The U.S. Department of Labor (DOL) recently published a Notice of Proposed Rulemaking with changes to regulations regarding tips under the Fair Labor Standards Act (FLSA) and the Consolidated Appropriations Act of 2018 (CAA).

What’s the Federal Law as It Currently Stands?

The FLSA currently permits employers to take a credit towards the minimum wage for tipped employees. The “tip credit” is equal to the difference between the required federal cash wage for tipped workers, currently $2.13 per hour, and the federal minimum wage of $7.25 per hour. In states with a higher minimum wage or higher required cash wage for tipped workers, the allowable tip credit would be different, and some states do not allow employers to take a tip credit at all.

Also, the current regulations have the dual-jobs provision – the 80/20 rule – that provides that when tipped workers spend more than 20% of their shift on non-tipped tasks, employers cannot take a tip credit for the time spent on those duties. So, if your wait staff spends more than 20% of their shift on tasks like rolling silverware, setting tables, refilling condiments or cleaning the dining area, you can’t use the tip credit. While the DOL rescinded the 80/20 rule in a 2018 Opinion Letter, courts around the country have declined to afford deference to the Opinion Letter and the noted change in position. The proposed rule is likely in response to this lack of traction with the courts.

What Is the DOL Proposing to Change?

The proposed regulations would make a number of changes, including:

  • Allowing a tip pool to include back of the house. Employers who do not take a tip credit could establish a mandatory tip pool among non-management personnel in which employees who do not customarily and regularly receive tips (i.e., cooks and dishwashers) may participate.

Task list:
1/ In the article on the Labor Department's proposed tip rules, what is the required federal cash wage for tipped workers?
2/ Continue the article on the Labor Department's proposed tip rules from where it stops.

Information:

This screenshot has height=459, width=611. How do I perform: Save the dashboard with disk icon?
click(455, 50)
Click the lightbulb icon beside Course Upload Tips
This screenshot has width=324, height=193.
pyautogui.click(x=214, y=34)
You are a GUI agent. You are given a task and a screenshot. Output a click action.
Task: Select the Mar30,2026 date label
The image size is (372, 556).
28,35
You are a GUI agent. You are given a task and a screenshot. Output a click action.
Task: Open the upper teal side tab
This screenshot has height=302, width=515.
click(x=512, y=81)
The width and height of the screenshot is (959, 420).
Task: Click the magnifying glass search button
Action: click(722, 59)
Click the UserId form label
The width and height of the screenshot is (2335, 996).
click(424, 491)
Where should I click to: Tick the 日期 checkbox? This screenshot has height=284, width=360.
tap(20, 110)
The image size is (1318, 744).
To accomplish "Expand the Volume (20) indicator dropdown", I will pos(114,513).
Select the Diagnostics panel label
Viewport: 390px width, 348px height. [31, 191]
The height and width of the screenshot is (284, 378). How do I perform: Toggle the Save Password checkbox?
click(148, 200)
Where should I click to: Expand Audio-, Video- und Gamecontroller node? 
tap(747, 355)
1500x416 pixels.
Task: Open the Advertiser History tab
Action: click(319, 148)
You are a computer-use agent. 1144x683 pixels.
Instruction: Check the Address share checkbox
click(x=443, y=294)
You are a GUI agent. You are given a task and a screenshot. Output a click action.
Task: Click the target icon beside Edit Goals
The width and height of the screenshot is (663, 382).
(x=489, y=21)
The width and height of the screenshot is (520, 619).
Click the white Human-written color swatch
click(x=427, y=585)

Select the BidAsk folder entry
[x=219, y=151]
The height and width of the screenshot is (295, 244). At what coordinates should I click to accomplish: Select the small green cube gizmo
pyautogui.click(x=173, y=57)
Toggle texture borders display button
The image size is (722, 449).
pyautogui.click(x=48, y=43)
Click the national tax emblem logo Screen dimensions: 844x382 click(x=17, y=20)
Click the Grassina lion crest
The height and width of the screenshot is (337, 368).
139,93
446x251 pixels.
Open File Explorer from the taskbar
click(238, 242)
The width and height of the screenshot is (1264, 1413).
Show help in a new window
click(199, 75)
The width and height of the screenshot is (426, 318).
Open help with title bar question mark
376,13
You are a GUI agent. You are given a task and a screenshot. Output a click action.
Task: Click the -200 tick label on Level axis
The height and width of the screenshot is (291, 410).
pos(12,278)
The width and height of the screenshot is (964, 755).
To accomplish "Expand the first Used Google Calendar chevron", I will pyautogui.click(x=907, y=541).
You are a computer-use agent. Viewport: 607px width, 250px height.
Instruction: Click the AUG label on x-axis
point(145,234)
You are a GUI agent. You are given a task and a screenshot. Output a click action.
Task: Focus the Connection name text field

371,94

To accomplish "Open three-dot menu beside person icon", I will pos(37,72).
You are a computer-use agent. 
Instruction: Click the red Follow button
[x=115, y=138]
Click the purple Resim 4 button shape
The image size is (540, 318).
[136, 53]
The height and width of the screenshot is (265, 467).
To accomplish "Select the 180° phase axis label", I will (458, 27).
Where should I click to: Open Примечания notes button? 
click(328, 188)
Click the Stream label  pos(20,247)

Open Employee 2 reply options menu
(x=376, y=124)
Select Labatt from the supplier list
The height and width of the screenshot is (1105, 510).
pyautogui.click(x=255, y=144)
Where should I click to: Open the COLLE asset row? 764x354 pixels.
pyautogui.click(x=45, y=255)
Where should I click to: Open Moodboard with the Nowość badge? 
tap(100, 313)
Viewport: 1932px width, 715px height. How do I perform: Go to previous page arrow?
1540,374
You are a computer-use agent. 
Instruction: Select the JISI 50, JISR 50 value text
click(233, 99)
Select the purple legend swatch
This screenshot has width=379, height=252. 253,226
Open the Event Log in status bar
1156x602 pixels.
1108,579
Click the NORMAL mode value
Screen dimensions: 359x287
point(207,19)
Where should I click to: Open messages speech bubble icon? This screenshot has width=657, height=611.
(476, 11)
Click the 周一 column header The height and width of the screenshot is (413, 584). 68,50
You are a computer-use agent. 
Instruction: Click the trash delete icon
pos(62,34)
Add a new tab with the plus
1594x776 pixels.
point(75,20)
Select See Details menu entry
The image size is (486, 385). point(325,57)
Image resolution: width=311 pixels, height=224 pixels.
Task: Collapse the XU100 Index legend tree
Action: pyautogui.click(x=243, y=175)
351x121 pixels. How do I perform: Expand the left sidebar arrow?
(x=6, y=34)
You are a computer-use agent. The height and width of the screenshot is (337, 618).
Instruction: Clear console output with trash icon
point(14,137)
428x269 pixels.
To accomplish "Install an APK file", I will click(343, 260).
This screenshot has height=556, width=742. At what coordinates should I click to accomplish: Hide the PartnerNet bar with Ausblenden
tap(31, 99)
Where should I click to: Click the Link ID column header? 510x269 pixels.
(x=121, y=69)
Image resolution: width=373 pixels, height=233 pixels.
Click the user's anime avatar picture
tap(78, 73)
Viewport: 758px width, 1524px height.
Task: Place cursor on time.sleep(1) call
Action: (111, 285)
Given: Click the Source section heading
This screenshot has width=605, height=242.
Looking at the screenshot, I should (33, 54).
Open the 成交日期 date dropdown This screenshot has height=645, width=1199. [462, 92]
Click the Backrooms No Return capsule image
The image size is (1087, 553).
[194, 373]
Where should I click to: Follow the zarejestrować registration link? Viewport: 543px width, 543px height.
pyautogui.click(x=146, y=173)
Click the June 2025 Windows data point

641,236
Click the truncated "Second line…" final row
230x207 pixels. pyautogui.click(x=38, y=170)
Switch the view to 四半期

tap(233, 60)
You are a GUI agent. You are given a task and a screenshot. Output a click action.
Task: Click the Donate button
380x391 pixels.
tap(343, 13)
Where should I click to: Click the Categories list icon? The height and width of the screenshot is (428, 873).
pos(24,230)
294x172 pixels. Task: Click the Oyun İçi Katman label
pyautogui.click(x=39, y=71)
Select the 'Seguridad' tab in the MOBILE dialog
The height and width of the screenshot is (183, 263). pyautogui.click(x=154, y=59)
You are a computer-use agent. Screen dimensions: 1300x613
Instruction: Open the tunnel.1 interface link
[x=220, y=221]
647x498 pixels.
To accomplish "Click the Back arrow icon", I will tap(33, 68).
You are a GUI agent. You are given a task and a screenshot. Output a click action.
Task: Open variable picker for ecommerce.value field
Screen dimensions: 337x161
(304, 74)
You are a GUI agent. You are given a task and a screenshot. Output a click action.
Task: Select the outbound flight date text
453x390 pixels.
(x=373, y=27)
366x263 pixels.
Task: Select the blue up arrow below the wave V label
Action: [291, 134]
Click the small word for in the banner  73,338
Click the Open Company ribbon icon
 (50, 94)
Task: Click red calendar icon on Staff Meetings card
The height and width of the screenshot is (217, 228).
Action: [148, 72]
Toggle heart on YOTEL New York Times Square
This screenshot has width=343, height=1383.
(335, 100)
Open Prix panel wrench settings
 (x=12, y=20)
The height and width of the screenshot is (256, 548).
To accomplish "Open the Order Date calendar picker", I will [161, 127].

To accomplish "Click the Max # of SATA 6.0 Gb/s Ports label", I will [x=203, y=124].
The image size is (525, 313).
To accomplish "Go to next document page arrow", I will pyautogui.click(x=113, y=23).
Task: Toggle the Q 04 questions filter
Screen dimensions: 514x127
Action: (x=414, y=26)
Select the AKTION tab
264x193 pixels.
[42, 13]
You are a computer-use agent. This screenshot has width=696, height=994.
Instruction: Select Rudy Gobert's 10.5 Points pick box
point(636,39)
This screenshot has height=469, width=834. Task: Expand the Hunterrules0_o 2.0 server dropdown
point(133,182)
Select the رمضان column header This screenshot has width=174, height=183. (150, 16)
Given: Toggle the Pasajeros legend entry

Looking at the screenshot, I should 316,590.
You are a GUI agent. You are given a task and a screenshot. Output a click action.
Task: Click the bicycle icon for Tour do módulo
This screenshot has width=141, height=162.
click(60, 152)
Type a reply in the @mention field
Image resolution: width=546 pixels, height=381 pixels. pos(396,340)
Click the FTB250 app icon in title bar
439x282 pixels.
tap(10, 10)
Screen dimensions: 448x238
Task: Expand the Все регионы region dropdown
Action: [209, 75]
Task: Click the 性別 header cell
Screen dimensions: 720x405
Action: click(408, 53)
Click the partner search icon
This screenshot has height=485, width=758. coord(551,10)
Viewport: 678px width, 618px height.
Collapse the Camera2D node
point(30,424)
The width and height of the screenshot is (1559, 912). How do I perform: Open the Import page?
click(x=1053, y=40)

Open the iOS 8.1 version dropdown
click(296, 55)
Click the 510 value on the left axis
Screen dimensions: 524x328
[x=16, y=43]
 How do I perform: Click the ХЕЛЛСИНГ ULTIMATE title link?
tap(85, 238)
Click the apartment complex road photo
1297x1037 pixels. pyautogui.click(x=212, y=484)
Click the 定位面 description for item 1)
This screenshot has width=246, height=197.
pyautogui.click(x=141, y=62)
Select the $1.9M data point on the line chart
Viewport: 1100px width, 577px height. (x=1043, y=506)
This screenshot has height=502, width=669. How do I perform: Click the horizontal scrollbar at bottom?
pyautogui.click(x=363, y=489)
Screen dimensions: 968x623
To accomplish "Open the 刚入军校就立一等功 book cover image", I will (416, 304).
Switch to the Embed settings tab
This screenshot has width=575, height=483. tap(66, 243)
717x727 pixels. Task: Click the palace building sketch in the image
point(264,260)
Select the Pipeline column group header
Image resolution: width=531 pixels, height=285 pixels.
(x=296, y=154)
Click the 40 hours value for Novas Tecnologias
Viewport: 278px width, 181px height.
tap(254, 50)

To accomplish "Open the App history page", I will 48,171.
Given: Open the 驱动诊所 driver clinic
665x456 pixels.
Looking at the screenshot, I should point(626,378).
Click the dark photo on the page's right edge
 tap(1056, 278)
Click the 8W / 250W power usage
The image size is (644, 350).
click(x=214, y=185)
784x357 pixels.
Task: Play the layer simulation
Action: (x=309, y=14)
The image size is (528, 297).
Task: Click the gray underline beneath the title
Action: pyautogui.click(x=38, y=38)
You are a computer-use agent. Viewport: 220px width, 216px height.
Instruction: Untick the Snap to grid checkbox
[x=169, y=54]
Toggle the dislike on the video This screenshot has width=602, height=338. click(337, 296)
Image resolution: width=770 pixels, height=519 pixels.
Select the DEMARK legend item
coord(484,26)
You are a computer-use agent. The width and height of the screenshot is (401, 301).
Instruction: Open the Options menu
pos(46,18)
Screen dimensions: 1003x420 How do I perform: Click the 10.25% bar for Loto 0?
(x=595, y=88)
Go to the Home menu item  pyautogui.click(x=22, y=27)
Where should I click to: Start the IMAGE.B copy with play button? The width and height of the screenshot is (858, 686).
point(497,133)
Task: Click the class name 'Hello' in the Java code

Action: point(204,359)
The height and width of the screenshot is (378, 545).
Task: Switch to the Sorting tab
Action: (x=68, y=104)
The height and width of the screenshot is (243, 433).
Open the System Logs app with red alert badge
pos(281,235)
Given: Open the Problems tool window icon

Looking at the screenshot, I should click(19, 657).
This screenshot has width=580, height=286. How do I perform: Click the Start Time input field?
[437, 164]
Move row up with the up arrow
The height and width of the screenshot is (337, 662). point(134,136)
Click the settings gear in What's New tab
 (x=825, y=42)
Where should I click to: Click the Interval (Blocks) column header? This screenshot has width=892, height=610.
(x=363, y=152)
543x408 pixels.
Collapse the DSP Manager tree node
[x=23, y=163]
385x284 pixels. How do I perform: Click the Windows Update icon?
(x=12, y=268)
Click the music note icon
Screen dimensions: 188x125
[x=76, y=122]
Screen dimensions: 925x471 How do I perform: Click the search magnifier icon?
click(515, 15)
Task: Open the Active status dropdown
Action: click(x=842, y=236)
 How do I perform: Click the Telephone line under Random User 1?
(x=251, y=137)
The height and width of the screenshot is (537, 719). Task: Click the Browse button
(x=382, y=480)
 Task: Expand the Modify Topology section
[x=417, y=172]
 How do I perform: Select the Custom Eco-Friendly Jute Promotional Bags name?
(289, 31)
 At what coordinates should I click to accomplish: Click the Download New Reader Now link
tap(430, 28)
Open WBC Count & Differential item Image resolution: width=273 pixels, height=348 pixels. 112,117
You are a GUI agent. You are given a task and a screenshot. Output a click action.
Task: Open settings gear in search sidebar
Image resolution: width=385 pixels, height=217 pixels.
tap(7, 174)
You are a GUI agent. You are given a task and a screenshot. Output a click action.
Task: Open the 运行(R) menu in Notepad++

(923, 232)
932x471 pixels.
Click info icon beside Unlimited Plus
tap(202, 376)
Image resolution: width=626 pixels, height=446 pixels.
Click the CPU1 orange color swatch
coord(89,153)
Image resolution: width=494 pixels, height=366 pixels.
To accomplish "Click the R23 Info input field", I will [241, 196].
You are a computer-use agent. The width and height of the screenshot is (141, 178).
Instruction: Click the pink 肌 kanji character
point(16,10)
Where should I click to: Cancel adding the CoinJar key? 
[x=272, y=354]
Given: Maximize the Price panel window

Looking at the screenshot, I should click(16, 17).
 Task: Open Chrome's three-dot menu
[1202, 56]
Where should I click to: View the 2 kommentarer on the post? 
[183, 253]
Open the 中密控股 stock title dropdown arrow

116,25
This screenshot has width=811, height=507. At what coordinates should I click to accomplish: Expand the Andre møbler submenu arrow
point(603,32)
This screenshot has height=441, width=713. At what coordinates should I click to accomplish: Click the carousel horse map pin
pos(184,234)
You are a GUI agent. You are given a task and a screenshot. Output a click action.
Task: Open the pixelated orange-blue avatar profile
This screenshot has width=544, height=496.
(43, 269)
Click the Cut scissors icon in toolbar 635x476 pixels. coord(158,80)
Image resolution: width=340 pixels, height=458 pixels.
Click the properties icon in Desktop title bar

List of answers:
1/ $2.13 per hour.

2/
  • Eliminating the 80/20 rule. Employers could take a tip credit for any amount of time that an employee in a tipped occupation performs non-tipped duties, so long as such duties are performed contemporaneously with his or her tipped duties or for a reasonable time immediately before or after performing the tipped duties. Servers’ wages and tips combined must still equal or exceed the minimum wage.
  • Prohibiting management from keeping tips. The proposal prohibits employers and managers from keeping employees’ tips whether or not the employer takes a tip credit. (This is an adoption of a CAA provision.)

Though not yet final, the proposed regulations have been well received among employers in the hospitality industry, specifically the National Restaurant Association and the Restaurant Law Center, which has voiced support for and commendation to the DOL for providing clarity on these issues. If adopted the proposed regulations would eliminate the unworkable task of employers having to track the exact breakdown of time spent on tipped tasks vs. non-tip generating tasks, and would allow for more wage equity between the take-home compensation of “front of the house” servers and “back of the house” kitchen workers. The complexity of complying with the 80/20 rule has for many years fostered litigation from the plaintiff’s bar and employees claiming time spent on non-tip generating duties exceeded 20% of their shift. The proposed rule appears to provide welcome guidance and relief to employers across the country.

Takeaways

Employers should make every effort to understand and comply with the FLSA’s tipped employee rules as they currently stand but should also be prepared for changes that may come should the proposed rule become final. You should also consider voicing support for the proposed rule by submitting a comment by December 9, 2019.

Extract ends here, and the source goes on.